§ **PROBLEM STATEMENT**
Will you write out, word for word, every line from the one with "Search Fornecedor using the magnifier icon" to the final line of the data below, with the pictures left out?

================

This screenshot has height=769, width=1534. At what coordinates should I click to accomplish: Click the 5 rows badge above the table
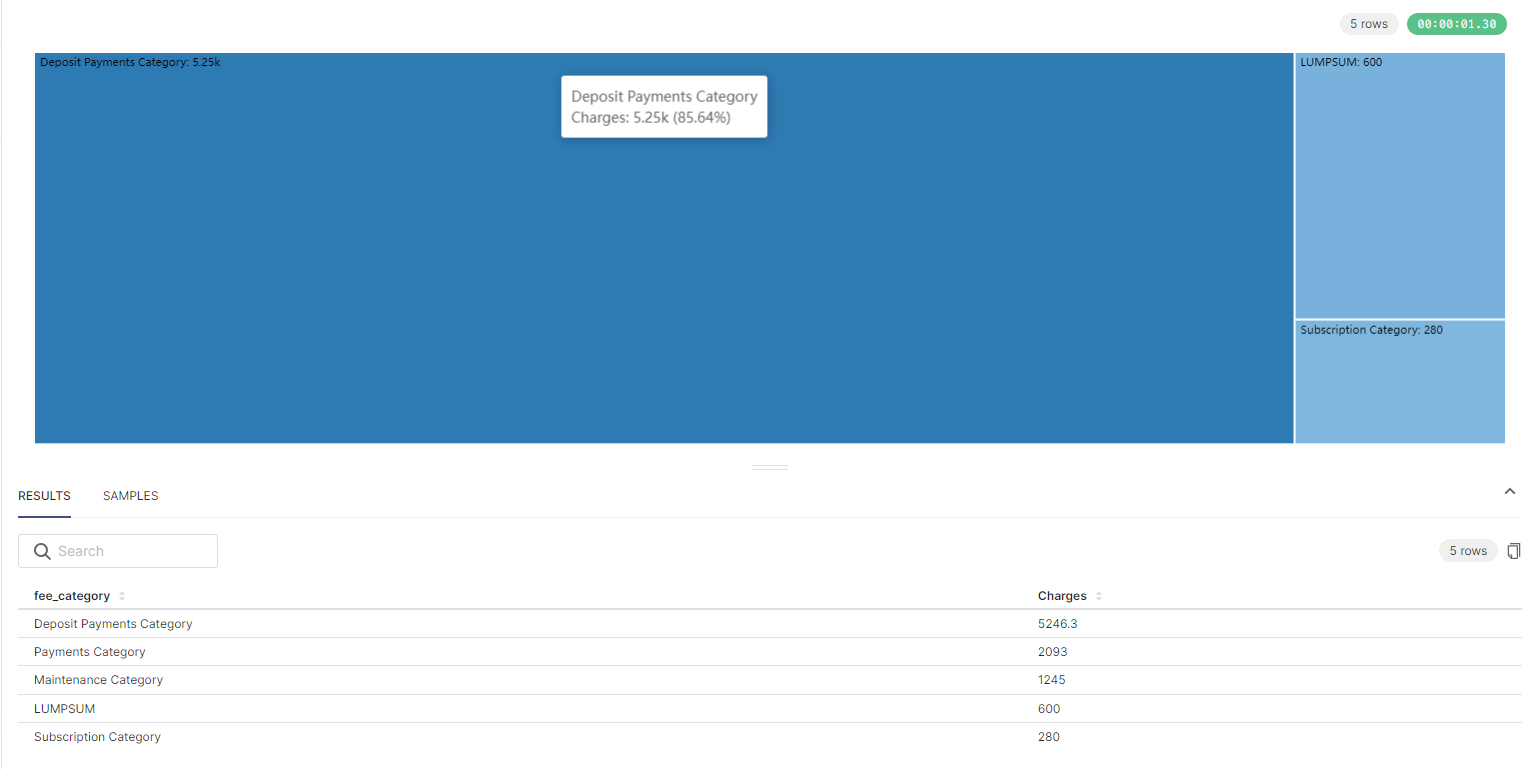coord(1468,550)
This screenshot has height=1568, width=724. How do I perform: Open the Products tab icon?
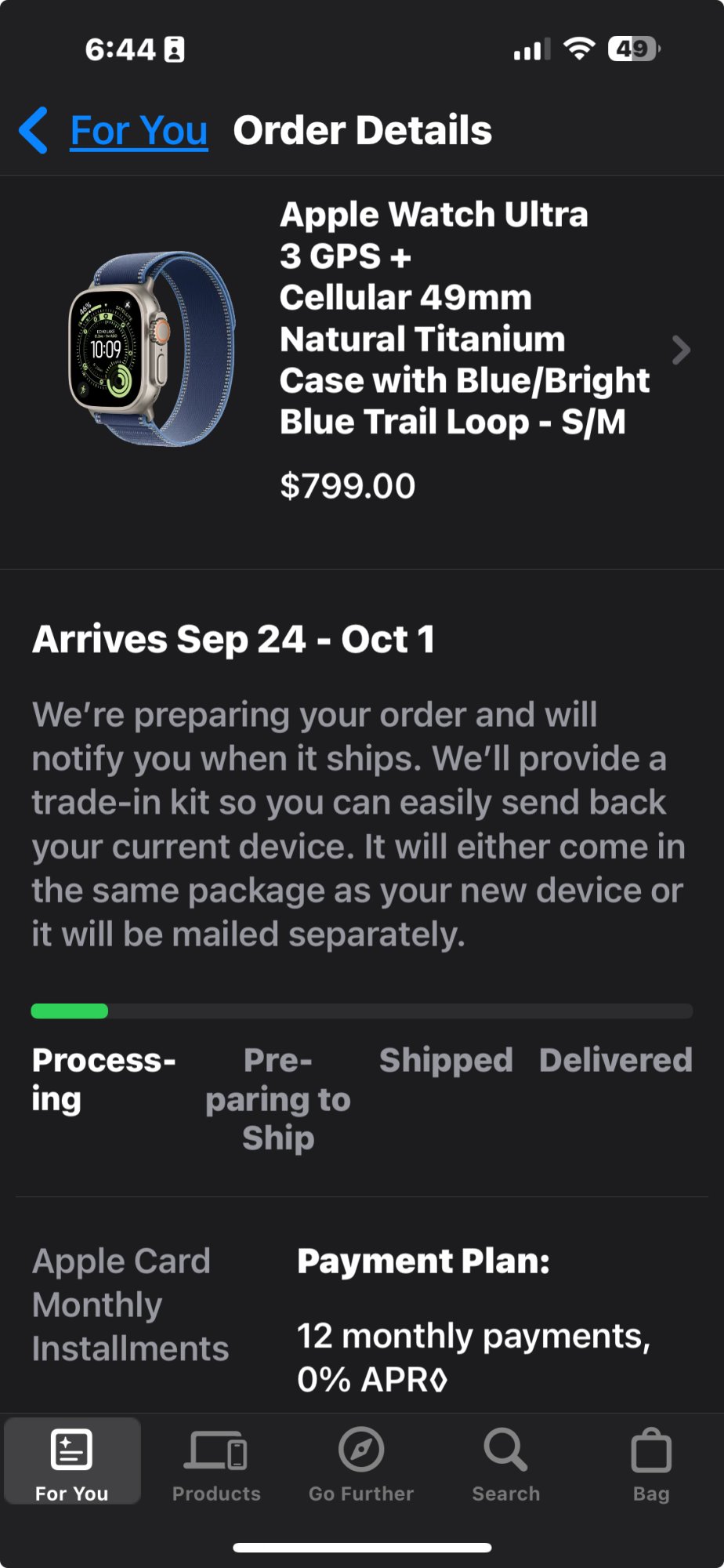tap(216, 1450)
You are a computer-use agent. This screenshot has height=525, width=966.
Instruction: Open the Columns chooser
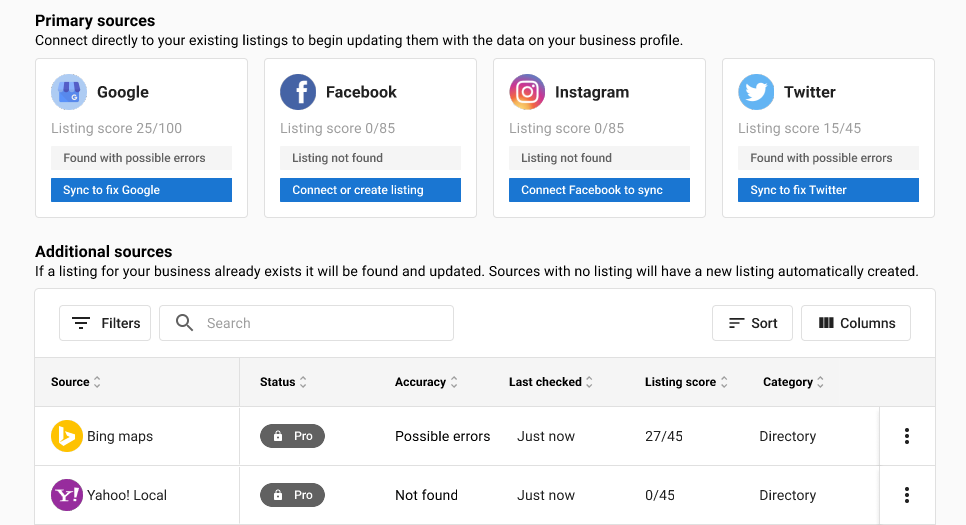(856, 323)
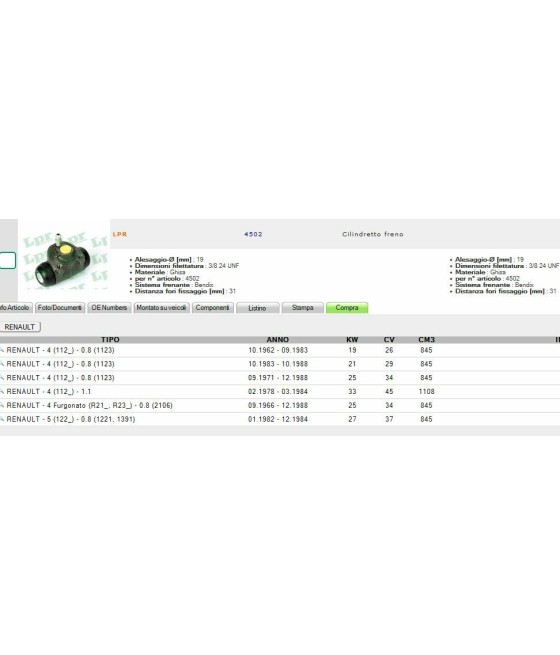Click magnifier icon beside 21 KW row
This screenshot has height=655, width=560.
tap(2, 364)

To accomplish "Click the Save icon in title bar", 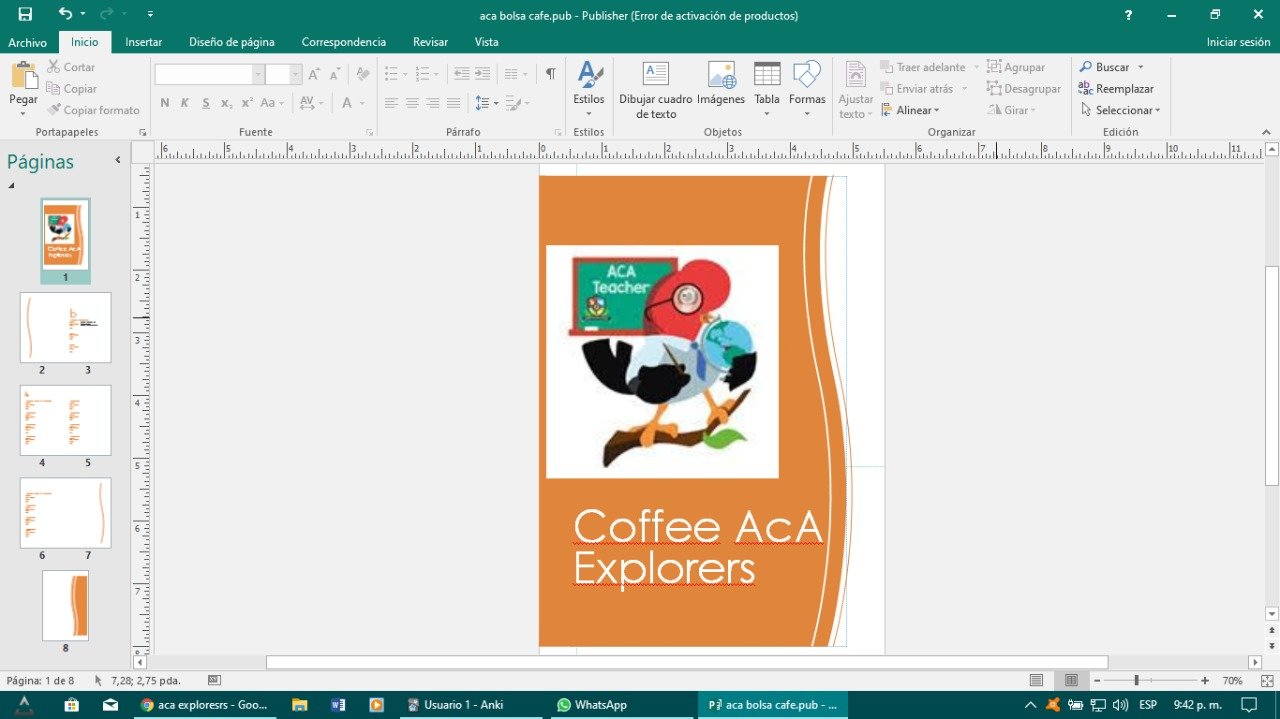I will point(25,14).
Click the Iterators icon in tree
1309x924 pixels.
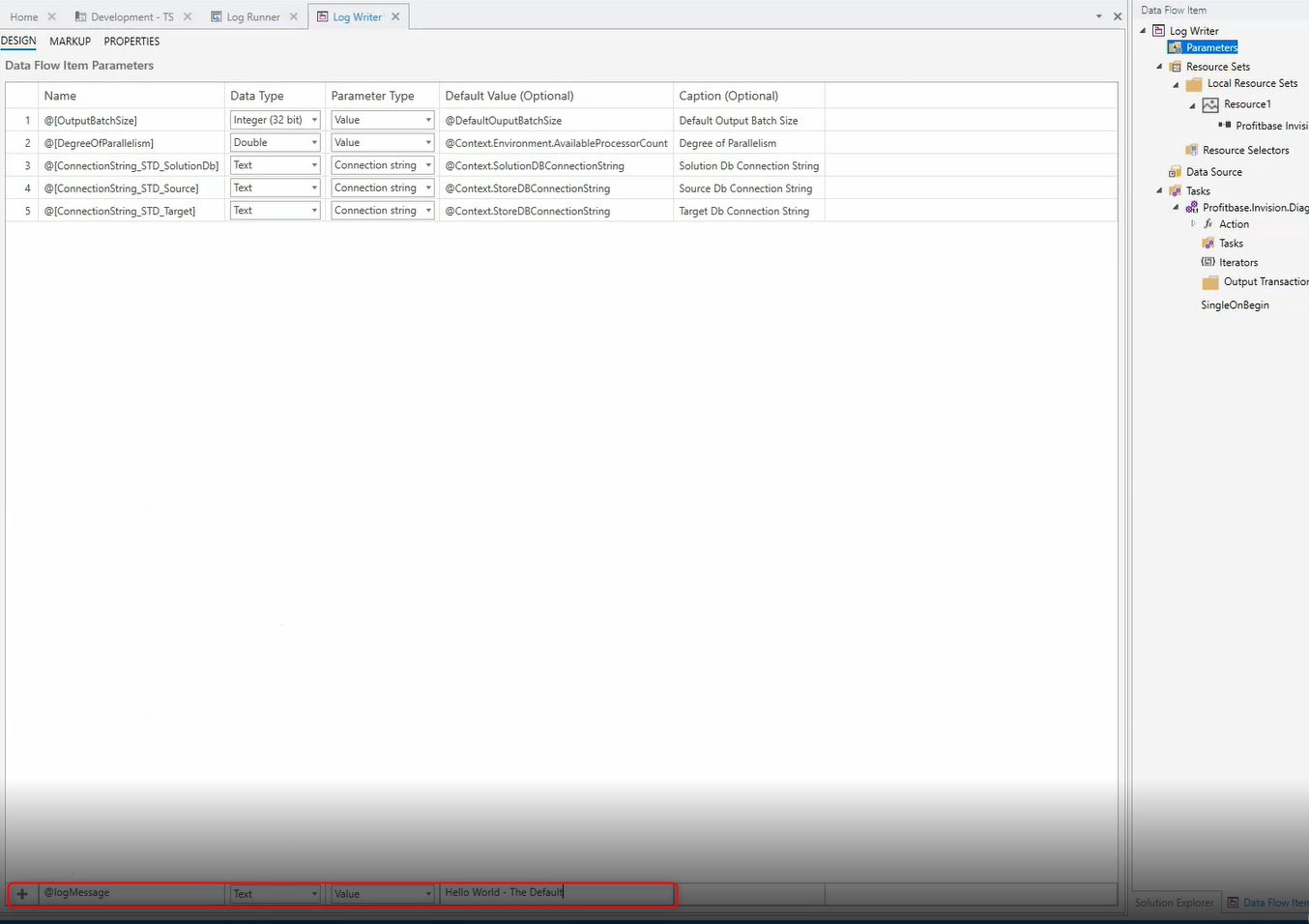[1207, 262]
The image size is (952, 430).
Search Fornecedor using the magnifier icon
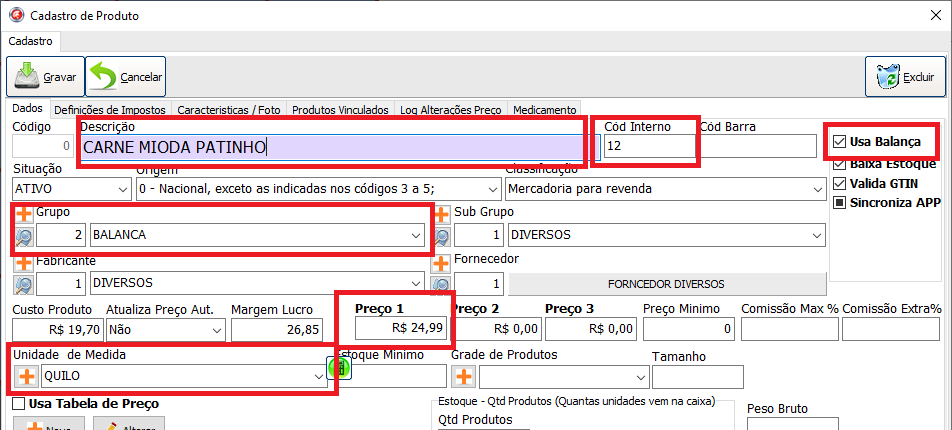click(x=441, y=285)
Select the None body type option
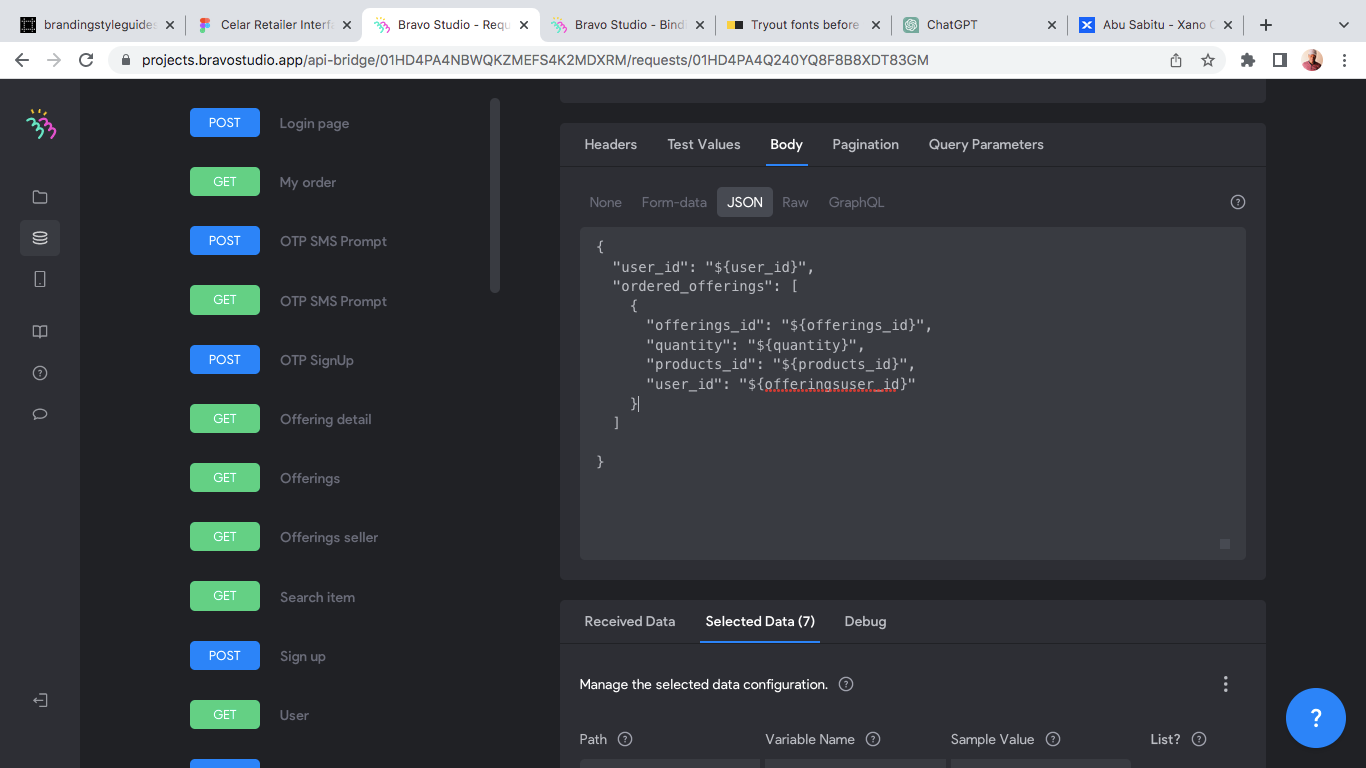The width and height of the screenshot is (1366, 768). point(605,202)
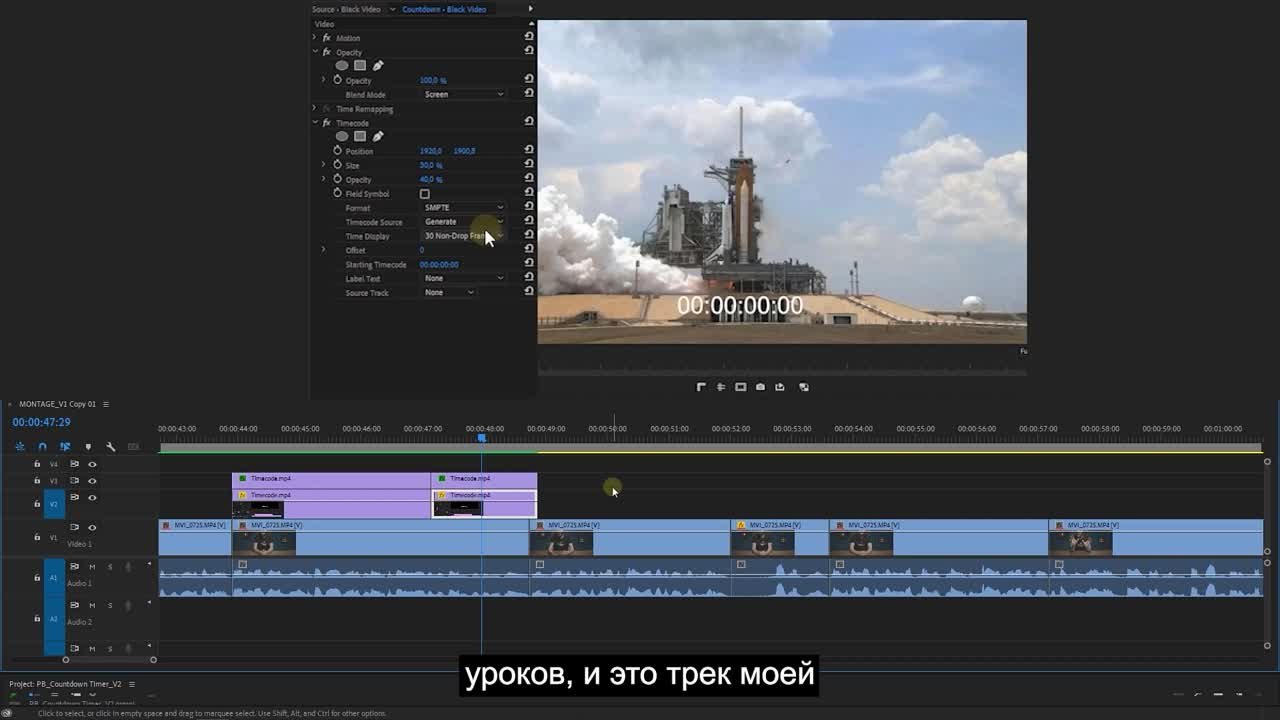The height and width of the screenshot is (720, 1280).
Task: Open the Blend Mode dropdown showing Screen
Action: coord(462,93)
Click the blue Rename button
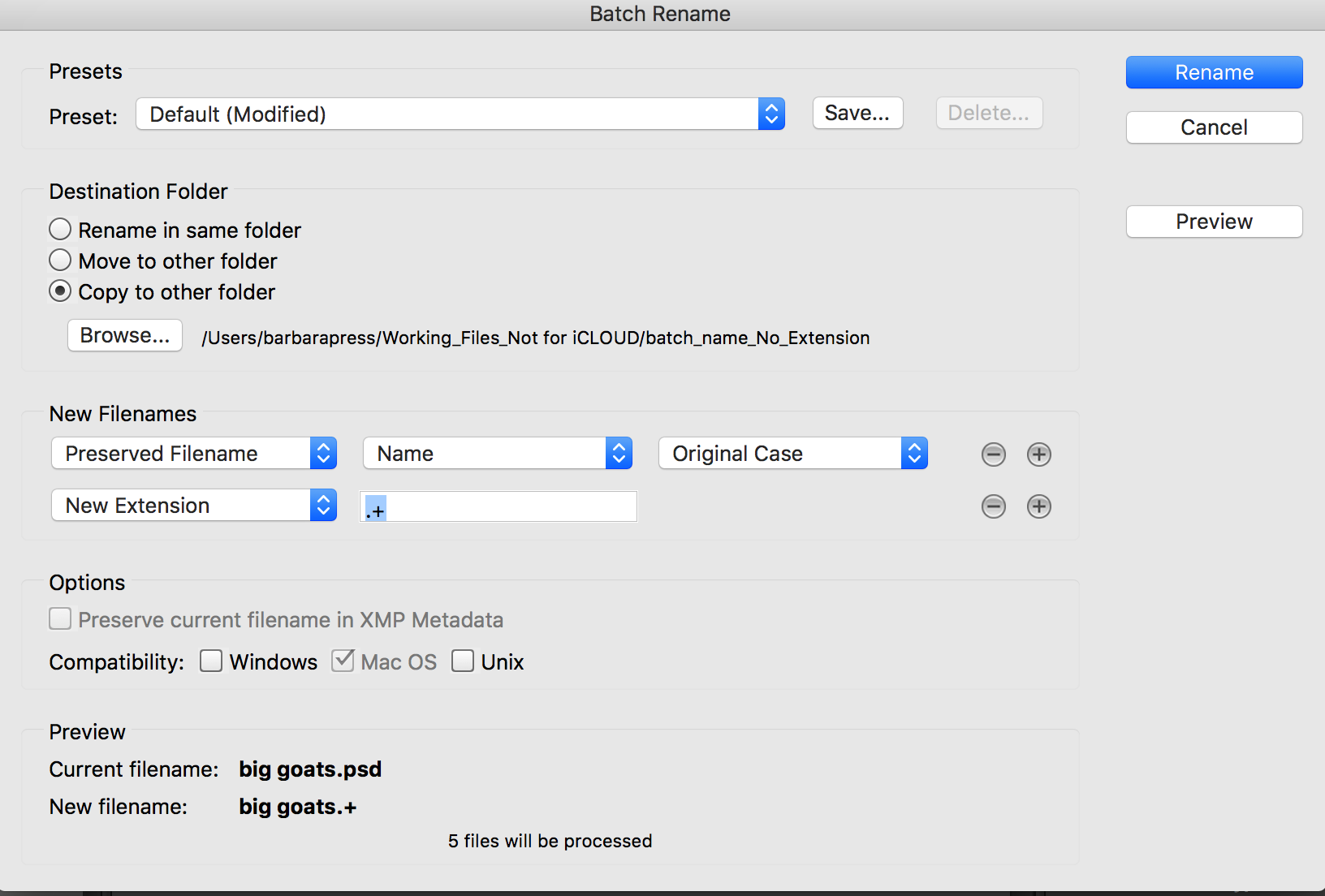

================

§ **RESULT OF THIS EXERCISE**
Search Fornecedor using the magnifier icon
click(x=441, y=285)
Select the None body type option
The width and height of the screenshot is (1366, 768). point(605,202)
The height and width of the screenshot is (720, 1280).
Task: Open the Blend Mode dropdown showing Screen
Action: coord(462,93)
Click the blue Rename button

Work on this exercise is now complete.